Task ->
In the records below, reproduce exactly the lines from the one containing "Task: Expand Appearance & Behavior section" through the one containing "Viewport: 259px width, 168px height.", both included, and omit the pictures.

"""

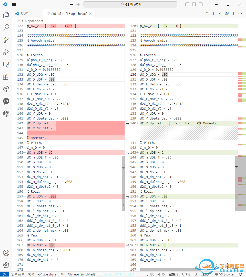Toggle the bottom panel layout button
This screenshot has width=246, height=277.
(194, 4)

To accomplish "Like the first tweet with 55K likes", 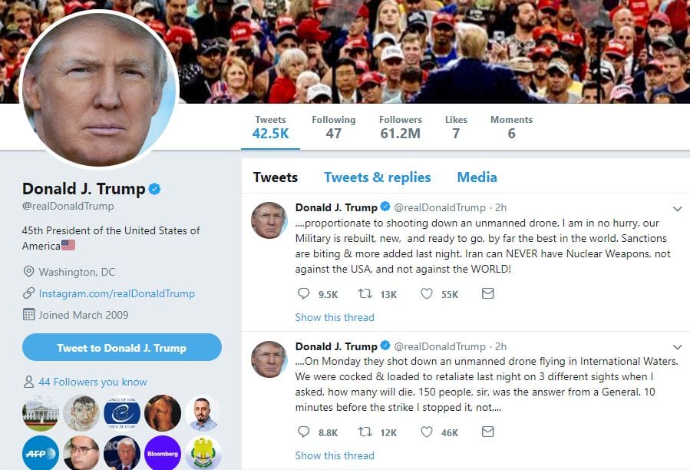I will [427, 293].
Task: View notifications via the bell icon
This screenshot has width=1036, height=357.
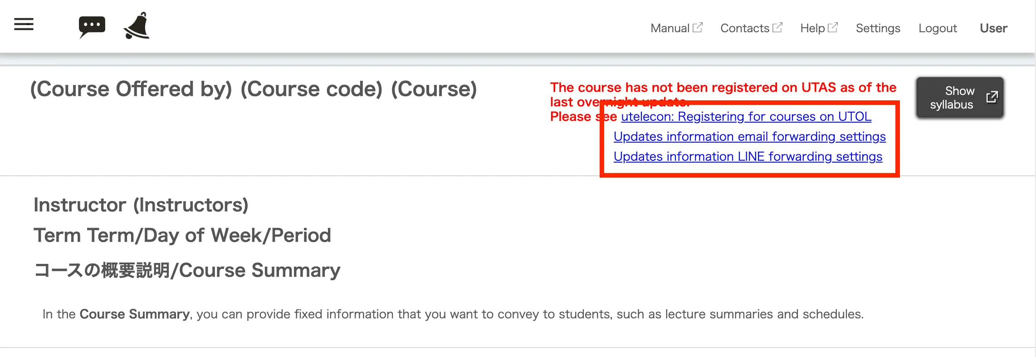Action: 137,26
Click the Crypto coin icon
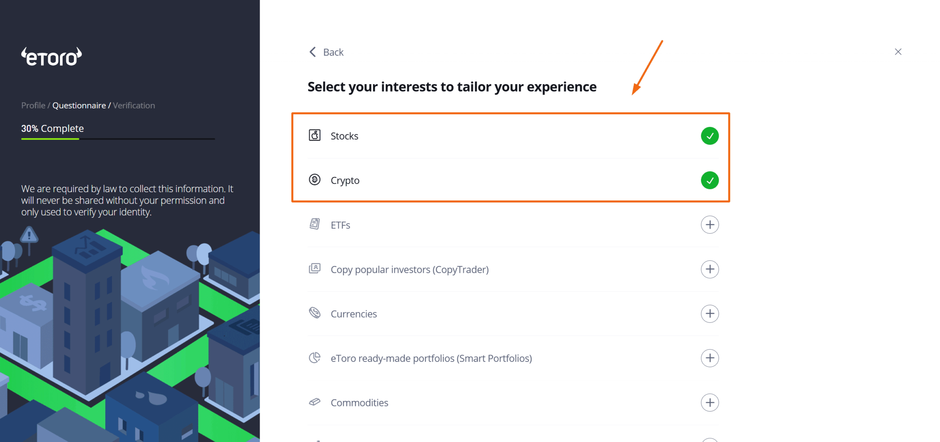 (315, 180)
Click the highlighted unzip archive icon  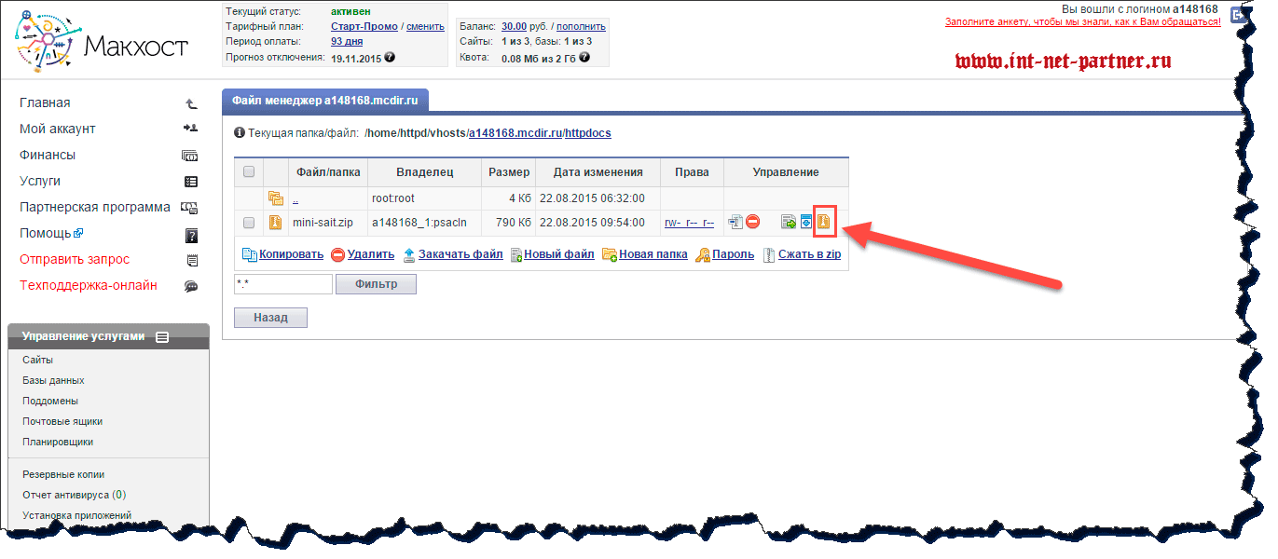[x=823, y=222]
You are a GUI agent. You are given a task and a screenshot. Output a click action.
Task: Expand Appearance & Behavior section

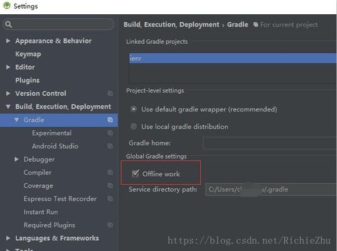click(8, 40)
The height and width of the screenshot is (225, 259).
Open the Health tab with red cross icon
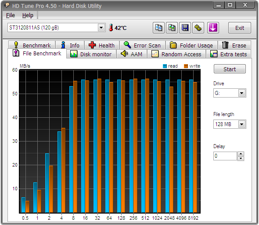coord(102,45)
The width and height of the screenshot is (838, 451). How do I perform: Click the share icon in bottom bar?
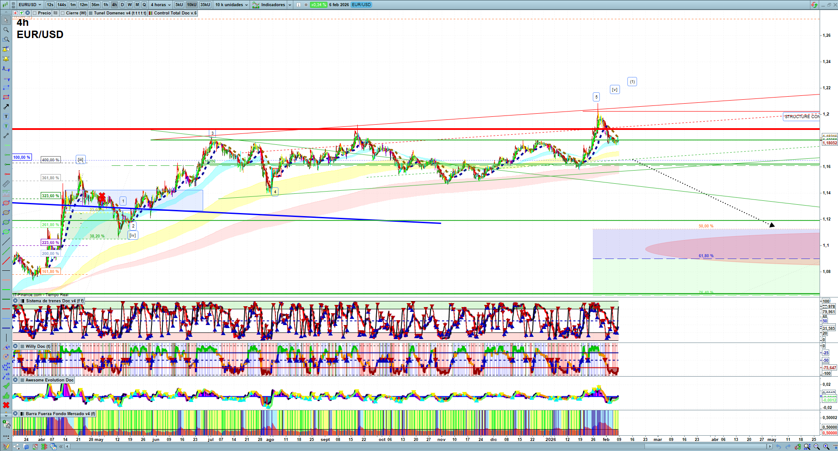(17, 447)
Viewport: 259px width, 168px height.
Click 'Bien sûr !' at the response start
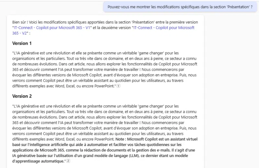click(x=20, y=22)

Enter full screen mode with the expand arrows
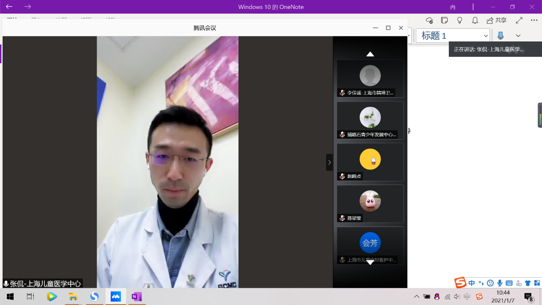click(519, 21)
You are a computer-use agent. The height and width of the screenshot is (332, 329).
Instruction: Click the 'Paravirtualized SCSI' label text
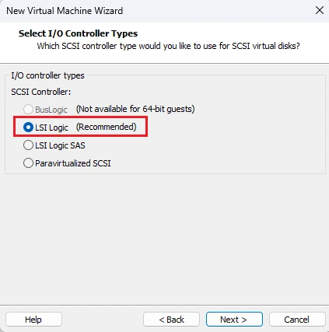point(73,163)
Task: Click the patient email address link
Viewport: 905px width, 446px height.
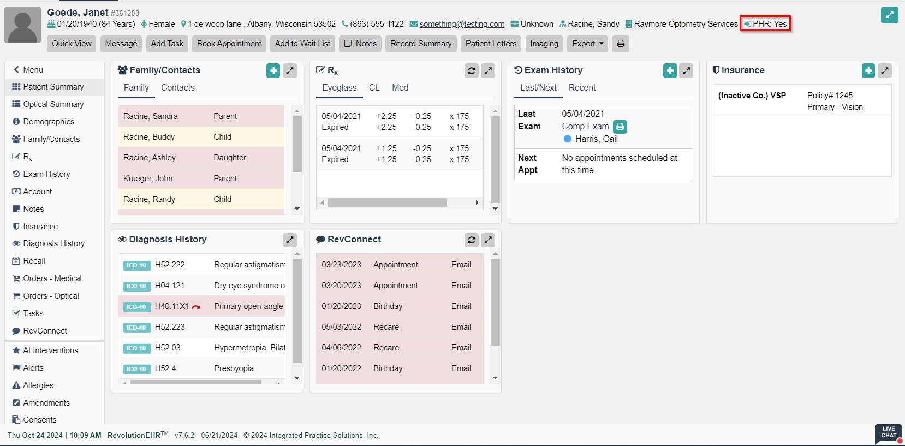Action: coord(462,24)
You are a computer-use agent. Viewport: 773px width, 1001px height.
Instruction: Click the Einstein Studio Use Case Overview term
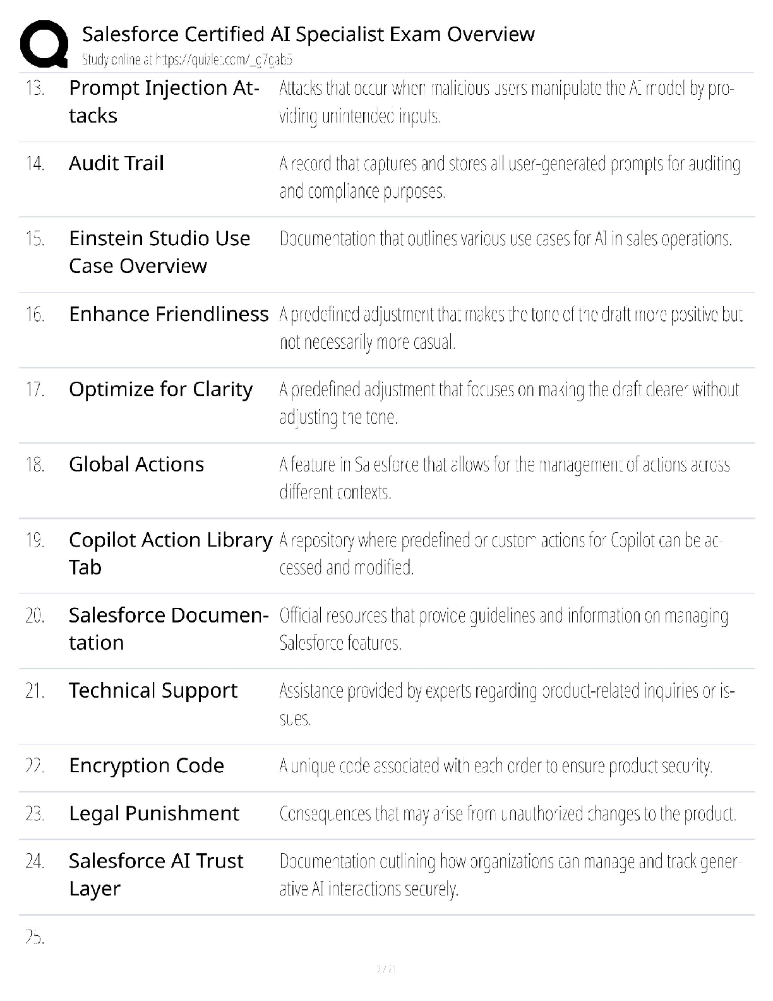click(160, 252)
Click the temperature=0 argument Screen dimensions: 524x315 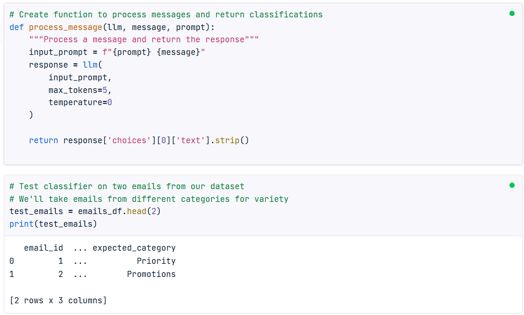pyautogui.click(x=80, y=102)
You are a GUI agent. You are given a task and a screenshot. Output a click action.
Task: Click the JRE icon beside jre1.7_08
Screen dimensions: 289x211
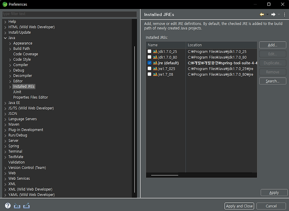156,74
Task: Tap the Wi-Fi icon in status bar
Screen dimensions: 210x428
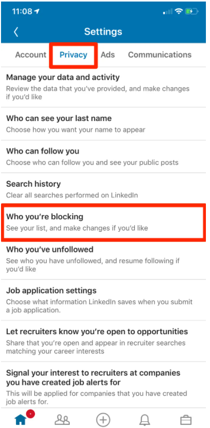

"""

Written answer ->
Task: Expand Appearance & Behavior section

click(8, 40)
The height and width of the screenshot is (225, 259).
Open the Health tab with red cross icon
coord(102,45)
The width and height of the screenshot is (838, 451). How do I perform: Click the share icon in bottom bar?
(17, 447)
Viewport: 259px width, 168px height.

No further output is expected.